# Wife Seems Just Disinterested...is it my expectations?



## youngstown (Apr 16, 2010)

So it just seems over the last year or so that my wife is just not interested in my life happenings.

Case in point, I do things that bring me pleasure and she never seems to care to really ask about them. I just think if she went to an event and had a great time, I would be interested to hear about it and be happy for her.

She never seems to be that way for me. I always have to start the conversations and she just never seems to ask me how things are, or be genuinely interested in my life. Maybe my expectations are out of whack.

I take a great interest in her life but is doesnt seem to be reciprocated. And it makes me sad...


----------



## the guy (Aug 3, 2010)

You gotta let her know...she needs to try....years from now someone else will.

I don't mean to threaten her but this is serious and needs to be addressed while your young. 

For me and mine, it was one of the things that drove us apart.

Point is get it fixed *now*

So please look into it with all seriousness, you both diserve to have a healthy marriage and in return the both of you can have a happy life.

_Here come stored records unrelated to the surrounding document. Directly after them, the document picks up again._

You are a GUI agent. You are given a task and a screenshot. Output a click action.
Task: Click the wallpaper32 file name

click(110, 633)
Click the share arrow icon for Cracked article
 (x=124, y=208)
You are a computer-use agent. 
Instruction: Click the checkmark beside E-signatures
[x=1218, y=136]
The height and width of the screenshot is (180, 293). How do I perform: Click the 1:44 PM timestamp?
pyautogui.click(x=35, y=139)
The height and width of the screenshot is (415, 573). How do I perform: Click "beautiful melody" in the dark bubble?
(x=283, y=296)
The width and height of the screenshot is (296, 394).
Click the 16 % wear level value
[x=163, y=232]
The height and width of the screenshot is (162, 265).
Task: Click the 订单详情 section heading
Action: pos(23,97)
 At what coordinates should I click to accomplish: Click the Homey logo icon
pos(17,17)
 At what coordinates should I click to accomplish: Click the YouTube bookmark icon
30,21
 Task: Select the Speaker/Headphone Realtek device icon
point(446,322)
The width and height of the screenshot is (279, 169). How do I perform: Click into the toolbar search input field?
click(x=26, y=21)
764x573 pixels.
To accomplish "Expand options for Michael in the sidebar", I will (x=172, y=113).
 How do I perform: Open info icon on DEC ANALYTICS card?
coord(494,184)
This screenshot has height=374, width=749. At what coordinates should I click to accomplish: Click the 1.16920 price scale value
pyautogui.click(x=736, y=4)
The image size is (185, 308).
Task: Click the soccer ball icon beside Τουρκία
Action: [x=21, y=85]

Trust me...this kind of thing is what built so much resentment from me, and yes it can be to high an expectation, but she also needs to do the work also, so go fix it.


----------



## MEM2020 (Aug 23, 2009)

Remove the word "seems" from your subject line. 




youngstown said:


> So it just seems over the last year or so that my wife is just not interested in my life happenings.
> 
> Case in point, I do things that bring me pleasure and she never seems to care to really ask about them. I just think if she went to an event and had a great time, I would be interested to hear about it and be happy for her.
> 
> ...


----------



## youngstown (Apr 16, 2010)

Yes between this and the lack of sex & affection I posted prior, it really does build up a lot of resentment.


----------



## MEM2020 (Aug 23, 2009)

Are you really afraid you can't find someone who will treat you decently?




youngstown said:


> Yes between this and the lack of sex & affection I posted prior, it really does build up a lot of resentment.


----------



## youngstown (Apr 16, 2010)

MEM11363 said:


> Are you really afraid you can't find someone who will treat you decently?


I think that is my greatest fear, and what truly holds me back.

I really enjoy spending life with someone, sharing everything. Being alone for a few years until that next person comes along is a great deterrent for me. But living the rest of my life like this is also not what I had hoped for..


----------



## MEM2020 (Aug 23, 2009)

Bravo - you get huge props for being honest?
How old are you?
Do you make decent money?
Are you in good physical shape?



youngstown said:


> I think that is my greatest fear, and what truly holds me back.
> 
> I really enjoy spending life with someone, sharing everything. Being alone for a few years until that next person comes along is a great deterrent for me. But living the rest of my life like this is also not what I had hoped for..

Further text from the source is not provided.